• [WORK TO COMPLETE]:
Copy all lines of the listing that include the string "will".

• [MATERIAL PROVIDED]:
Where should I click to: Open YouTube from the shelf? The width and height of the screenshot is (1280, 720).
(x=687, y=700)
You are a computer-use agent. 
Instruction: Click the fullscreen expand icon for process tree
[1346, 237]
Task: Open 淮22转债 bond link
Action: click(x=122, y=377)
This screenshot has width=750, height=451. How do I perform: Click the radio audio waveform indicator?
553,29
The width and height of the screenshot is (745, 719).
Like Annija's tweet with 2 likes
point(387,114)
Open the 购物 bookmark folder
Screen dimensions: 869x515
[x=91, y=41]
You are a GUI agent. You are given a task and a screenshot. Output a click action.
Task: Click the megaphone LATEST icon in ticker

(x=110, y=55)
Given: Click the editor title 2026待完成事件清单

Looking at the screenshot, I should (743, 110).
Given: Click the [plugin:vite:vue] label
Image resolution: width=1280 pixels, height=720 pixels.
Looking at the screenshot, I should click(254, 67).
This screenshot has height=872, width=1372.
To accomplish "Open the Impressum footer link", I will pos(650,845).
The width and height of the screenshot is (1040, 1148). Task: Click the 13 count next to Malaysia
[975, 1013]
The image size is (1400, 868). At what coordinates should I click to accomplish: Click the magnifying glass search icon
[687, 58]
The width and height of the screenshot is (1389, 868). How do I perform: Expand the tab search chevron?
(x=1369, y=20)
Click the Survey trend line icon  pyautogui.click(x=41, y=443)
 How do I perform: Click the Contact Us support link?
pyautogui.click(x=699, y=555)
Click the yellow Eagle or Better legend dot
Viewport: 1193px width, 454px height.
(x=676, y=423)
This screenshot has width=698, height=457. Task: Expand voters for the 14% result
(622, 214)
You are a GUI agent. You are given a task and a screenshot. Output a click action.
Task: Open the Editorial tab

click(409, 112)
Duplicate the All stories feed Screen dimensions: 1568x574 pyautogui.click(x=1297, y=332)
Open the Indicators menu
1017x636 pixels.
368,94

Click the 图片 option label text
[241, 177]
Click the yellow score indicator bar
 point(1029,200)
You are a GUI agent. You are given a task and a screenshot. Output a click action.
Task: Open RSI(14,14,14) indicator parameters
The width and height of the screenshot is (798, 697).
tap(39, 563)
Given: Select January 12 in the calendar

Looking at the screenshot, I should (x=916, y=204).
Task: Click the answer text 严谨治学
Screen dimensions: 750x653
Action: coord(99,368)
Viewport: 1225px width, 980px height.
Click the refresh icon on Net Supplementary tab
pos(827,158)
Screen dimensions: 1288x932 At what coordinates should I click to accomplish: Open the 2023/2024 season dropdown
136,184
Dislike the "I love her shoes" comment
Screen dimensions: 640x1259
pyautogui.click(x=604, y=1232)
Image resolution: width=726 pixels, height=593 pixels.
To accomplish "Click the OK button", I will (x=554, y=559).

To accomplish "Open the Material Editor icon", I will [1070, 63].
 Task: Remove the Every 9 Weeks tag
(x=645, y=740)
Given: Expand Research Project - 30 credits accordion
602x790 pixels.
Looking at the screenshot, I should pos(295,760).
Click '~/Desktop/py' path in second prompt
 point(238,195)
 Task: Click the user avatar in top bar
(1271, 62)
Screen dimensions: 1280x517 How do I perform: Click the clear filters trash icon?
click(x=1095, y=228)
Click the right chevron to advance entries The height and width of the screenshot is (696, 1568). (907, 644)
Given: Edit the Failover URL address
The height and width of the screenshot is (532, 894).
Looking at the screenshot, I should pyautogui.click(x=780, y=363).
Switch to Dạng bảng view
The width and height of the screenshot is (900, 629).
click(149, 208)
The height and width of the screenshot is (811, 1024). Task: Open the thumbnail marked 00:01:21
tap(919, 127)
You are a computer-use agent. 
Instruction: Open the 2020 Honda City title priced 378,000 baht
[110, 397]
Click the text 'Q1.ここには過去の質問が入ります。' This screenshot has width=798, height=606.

• [YOUR RESPONSE]:
To accomplish "Open the Impressum footer link", I will pos(650,845).
To accomplish "Click the OK button", I will (x=554, y=559).
To accomplish "Open the Material Editor icon", I will [1070, 63].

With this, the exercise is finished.